More A&E patients in England are being seen quickly but there is still room for improvement, a report has said.
The government wants waits cut to less than four hours
The National Audit Office predicts many hospitals will hit government waiting time targets thanks to reorganisations.
But staff and bed shortages mean some hospitals have not shifted bottlenecks, the public spending watchdog said.
The government has said A&E patients should be seen within four hours by the end of the year - 23% had to wait longer than four hours in 2002.
In the three months from April to June this year, 5.3% of patients waited over four hours in A&E services.
Scotland does not have a similar target but measures the time it takes 90% of A&E patients to be seen.
Wales has a target of 95% to be seen within four hours, while Northern Ireland aims to reduce waits of more than two hours for patients requiring admission by a third by March next year.
While few children or people with minor injuries are kept waiting, some patient groups still face waits longer than the target four hours, the NAO found.

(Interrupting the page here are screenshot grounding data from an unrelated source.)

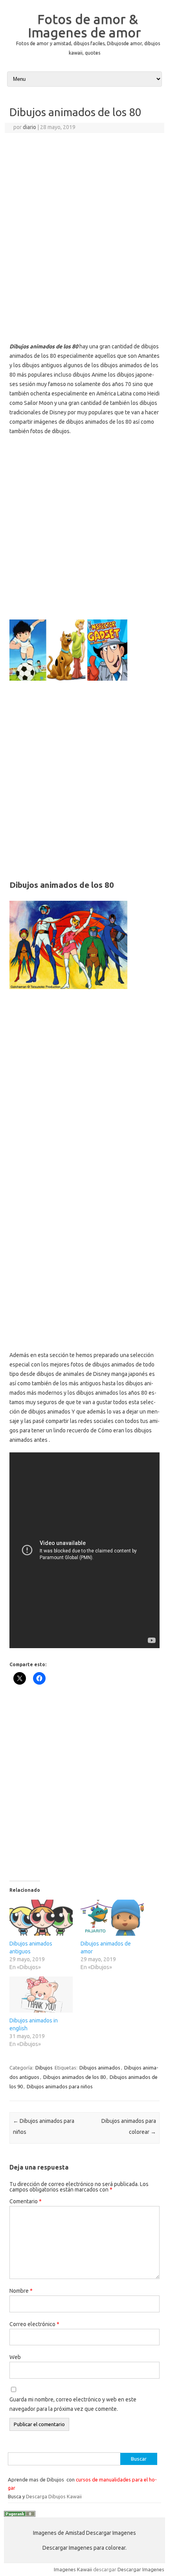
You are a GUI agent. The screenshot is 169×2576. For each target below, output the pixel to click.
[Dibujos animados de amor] (112, 1918)
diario (29, 127)
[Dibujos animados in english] (41, 1995)
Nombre (21, 2291)
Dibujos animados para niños (60, 2086)
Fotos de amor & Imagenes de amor (84, 25)
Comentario (25, 2201)
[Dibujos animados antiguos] (41, 1918)
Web (15, 2357)
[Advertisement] (84, 221)
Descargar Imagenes (141, 2569)
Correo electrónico (34, 2324)
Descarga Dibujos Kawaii (54, 2496)
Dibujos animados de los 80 (74, 2077)
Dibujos (44, 2067)
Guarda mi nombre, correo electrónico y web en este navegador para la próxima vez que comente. (72, 2404)
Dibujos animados (99, 2067)
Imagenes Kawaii (73, 2569)
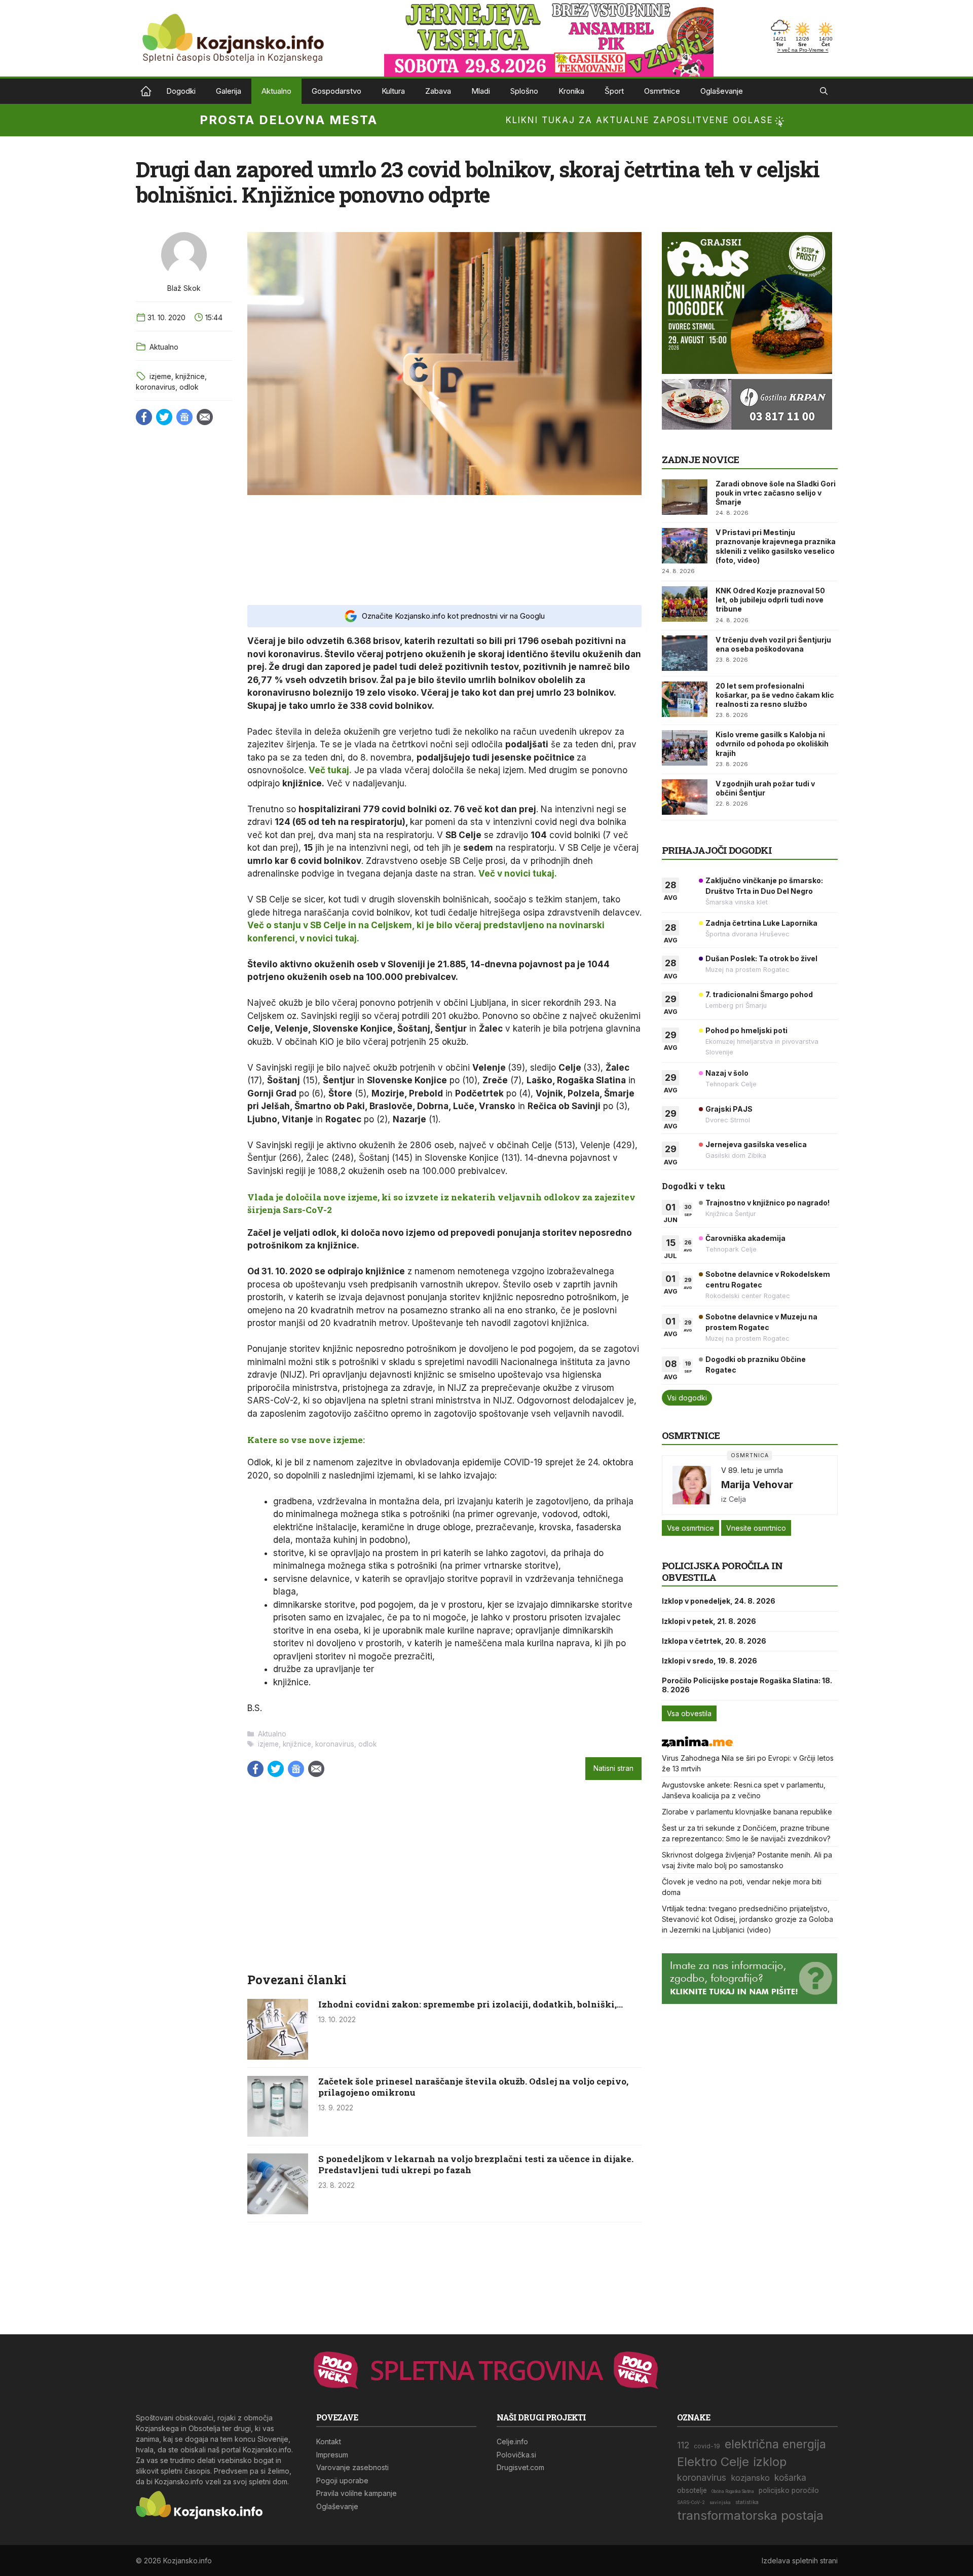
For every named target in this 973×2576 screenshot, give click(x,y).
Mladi (480, 91)
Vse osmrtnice (690, 1528)
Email (205, 417)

People who needed to be admitted to hospital, such as the elderly with complex medical conditions and people with mental health problems, were more likely to have to wait.
One reason for this was lack of access to diagnostic tests.

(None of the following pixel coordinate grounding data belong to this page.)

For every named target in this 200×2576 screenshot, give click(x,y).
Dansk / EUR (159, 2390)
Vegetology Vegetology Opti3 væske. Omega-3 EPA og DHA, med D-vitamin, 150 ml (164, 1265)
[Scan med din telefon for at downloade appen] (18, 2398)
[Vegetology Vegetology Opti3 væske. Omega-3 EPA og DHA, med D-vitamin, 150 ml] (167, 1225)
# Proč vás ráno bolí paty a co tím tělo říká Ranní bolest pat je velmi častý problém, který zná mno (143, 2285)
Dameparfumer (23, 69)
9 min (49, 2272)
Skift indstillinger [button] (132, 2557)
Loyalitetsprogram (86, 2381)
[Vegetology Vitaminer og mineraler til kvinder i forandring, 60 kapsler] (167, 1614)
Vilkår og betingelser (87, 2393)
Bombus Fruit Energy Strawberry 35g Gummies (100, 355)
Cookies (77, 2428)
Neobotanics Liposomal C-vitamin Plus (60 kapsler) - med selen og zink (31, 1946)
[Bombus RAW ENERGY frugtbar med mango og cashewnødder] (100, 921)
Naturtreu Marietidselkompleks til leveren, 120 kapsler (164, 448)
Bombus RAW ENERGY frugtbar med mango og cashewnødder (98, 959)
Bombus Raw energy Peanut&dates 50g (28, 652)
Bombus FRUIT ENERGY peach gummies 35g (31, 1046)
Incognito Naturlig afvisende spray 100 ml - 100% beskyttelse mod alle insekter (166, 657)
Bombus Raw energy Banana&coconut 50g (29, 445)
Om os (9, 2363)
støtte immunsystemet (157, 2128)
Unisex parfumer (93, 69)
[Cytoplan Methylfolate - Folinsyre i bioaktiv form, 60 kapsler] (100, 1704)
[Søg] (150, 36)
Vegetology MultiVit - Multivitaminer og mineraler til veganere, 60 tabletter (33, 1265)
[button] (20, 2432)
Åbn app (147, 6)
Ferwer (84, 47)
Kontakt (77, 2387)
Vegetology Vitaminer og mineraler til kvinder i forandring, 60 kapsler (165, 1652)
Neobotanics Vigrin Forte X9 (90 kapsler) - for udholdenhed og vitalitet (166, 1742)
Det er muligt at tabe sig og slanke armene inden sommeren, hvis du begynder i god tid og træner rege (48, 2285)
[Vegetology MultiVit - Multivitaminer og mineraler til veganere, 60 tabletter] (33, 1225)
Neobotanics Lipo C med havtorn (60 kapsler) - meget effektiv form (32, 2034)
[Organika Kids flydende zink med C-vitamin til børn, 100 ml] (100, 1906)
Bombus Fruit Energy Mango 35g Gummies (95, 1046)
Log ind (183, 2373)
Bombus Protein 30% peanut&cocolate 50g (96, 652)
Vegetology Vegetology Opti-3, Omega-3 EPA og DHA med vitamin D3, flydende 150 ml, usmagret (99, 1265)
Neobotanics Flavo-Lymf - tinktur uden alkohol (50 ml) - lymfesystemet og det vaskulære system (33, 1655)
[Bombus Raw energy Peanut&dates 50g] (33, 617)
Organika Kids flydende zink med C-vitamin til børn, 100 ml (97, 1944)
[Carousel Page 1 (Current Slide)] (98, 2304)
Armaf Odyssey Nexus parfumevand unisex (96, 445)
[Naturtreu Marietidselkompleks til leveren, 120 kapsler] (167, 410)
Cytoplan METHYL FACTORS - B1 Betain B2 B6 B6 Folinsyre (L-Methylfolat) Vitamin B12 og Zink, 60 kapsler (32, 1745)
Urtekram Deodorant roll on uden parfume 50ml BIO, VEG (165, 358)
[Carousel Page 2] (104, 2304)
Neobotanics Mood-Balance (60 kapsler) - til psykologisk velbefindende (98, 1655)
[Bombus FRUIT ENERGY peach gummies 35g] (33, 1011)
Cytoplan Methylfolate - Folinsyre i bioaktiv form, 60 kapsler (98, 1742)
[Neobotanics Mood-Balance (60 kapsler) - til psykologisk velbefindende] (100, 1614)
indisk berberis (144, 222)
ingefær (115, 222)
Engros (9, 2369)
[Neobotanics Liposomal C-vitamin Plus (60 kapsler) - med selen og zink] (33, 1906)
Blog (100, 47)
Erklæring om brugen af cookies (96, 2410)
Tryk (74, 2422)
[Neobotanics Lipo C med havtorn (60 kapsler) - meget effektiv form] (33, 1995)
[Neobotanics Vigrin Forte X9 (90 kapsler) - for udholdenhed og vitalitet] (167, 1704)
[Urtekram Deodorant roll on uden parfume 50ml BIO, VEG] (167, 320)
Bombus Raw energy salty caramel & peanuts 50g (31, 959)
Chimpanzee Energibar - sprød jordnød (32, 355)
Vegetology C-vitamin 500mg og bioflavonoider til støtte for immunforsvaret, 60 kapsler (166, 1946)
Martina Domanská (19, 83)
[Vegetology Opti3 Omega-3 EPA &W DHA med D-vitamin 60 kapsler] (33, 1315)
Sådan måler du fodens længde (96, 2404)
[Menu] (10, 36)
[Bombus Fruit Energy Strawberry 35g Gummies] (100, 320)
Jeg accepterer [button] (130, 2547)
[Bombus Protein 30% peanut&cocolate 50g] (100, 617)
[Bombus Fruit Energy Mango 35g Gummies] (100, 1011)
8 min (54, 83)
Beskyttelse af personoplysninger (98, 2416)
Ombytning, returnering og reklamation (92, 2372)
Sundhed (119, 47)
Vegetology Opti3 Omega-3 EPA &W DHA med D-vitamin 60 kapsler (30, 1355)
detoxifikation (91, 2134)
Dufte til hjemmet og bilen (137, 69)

Other patients were stuck waiting for a bed when one could have been made available through better planning of admissions and discharges, according to the report.

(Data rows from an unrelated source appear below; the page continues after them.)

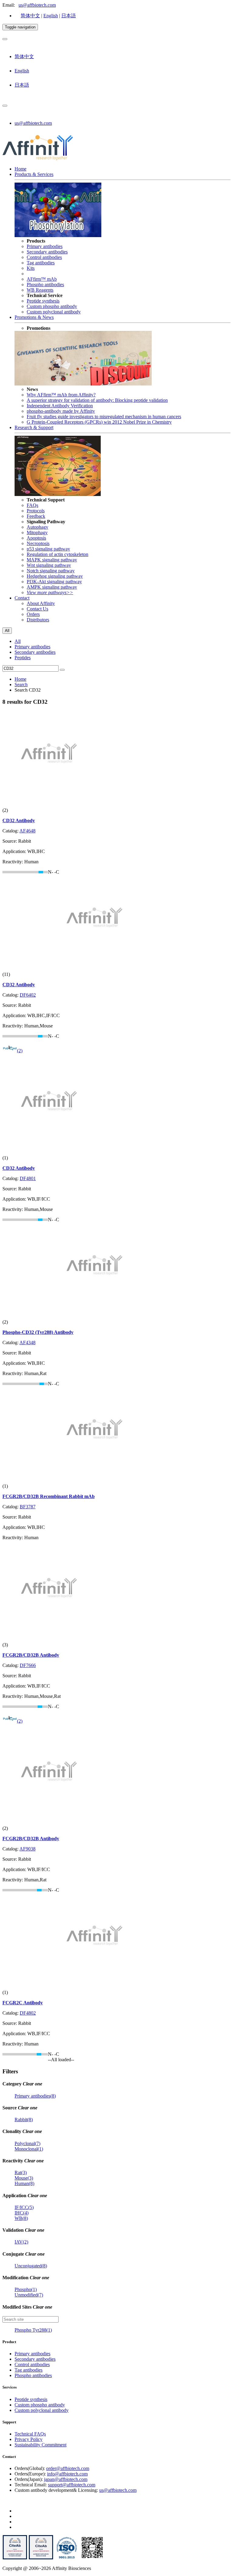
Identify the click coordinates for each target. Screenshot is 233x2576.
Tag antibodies (41, 262)
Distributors (38, 619)
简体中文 (30, 15)
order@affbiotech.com (67, 2468)
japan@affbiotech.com (65, 2479)
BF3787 (27, 1506)
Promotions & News (34, 317)
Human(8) (24, 2183)
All (18, 641)
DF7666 (28, 1665)
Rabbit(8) (24, 2119)
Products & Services (34, 174)
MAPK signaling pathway (52, 559)
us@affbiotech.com (37, 5)
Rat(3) (21, 2172)
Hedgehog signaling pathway (55, 576)
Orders (33, 614)
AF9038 (27, 1848)
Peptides (23, 657)
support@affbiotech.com (71, 2484)
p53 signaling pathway (48, 548)
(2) (19, 1050)
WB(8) (21, 2218)
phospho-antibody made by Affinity (61, 411)
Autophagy (37, 527)
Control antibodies (44, 257)
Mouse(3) (24, 2178)
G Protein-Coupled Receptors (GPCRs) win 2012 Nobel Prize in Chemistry (99, 422)
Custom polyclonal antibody (54, 311)
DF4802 (28, 2012)
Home (20, 168)
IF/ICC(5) (24, 2207)
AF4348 (27, 1342)
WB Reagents (40, 290)
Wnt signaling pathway (49, 565)
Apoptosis (36, 538)
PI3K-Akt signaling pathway (54, 581)
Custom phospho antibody (52, 306)
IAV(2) (21, 2241)
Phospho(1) (26, 2289)
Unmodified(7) (29, 2294)
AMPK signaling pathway (52, 587)
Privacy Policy (28, 2439)
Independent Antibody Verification (60, 405)
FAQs (32, 505)
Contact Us (37, 608)
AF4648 (27, 830)
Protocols (36, 510)
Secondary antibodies (47, 251)
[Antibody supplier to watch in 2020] (41, 2558)
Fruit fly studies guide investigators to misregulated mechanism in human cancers (104, 416)
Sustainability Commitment (40, 2444)
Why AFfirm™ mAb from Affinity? (61, 394)
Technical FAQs (30, 2433)
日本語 (68, 15)
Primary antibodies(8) (35, 2095)
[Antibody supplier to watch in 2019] (14, 2558)
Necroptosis (38, 543)
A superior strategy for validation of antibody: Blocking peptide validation (97, 400)
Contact (22, 597)
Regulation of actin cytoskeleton (57, 554)
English (50, 15)
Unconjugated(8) (31, 2265)
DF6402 (28, 994)
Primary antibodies (44, 246)
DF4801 (28, 1178)
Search (21, 684)
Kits (31, 268)
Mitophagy (37, 532)
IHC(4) (22, 2212)
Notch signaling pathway (51, 570)
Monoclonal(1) (29, 2148)
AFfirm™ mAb (42, 279)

A major barrier was a lack of specialists to admit patients, according to the report.
More than half of the trusts surveyed reported shortfalls in consultant numbers or other emergency medical staff to provide around the clock services.
And about a quarter were concerned about recruiting and retaining the right mix of experienced nurses who can keep waits down by treating and discharge patients without the need for supervision.
There were fears that changes to doctors' working hours under the European Working Time Directive would compound the problem, the report said.
It said emergency departments were coping well overall against a background of continuing high levels of demand.
But it pointed out that the full impact of changes to NHS working, such as GPs no longer having to provide emergency cover for their patients, had yet to be felt.
NAO IDENTIFIED BOTTLENECKS
Shortage of available beds
Delays in accessing specialist opinion
Shortages of specialist staff
Many patients were using A&E departments to access emergency care because they knew they would be seen quickly, said a spokeswoman.
A&E departments are being encouraged to work with other providers of emergency services, such as ambulance trusts, minor injury services and NHS Direct, to provide emergency care.
England's 81 walk-in centres have proved popular with patients, with 1.6 million visits in 2003-04.
But the NAO said these were mainly "addressing previously un-met demand rather than taking pressure off existing services".
Sir John Bourn, head of the NAO, said: "The Department of Health should continue to pursue more effective joint working."
But Edward Leigh, chairman of the House of Commons committee of public accounts, said the long waits were unacceptable and truly integrated working was proving hard to achieve.
"The Department's promise in 2001 that it would link all these services through a single point, NHS Direct, is starting to look a little empty, given that we are now being told it will not happen until December 2006," he said.
The Royal College of Nursing said A&E departments were becoming a victim of their own success by treating patients quickly because more would use this route rather than other emergency services, such as GP out-of-hours care.
NHS chief executive Sir Nigel Crisp said: "Thanks to extra investment, the number of doctors and nurses is increasing as more of them are relishing the opportunity to have more specialised roles in A&E."
Paul Burstow, Liberal Democrat Shadow Health Secretary, said: "Ministers have been found guilty of exaggerating when it comes to tackling the staff shortages.
"This report should remind them that this is still a pressing issue for A&E departments across the country."
Conservative Shadow Health Secretary Andrew Lansley said the four-hour wait target failed to reflect the relative priority of individual patients and was no longer needed.
But Mr Don MacKechnie, chairman of the British Medical Association's A&E Committee said: "The four-hour standard is here to stay and we will need sustained resources to ensure it is met by A&E departments across the country."
The Royal College of GPs and Sir George Alberti, national clinical director for emergency care, said there was no evidence to suggest that a rise in A&E attendance was linked to the handover of responsibility for evening and weekend medical cover from GP practices to primary care trusts.
Sir George added: "We are monitoring this situation closely."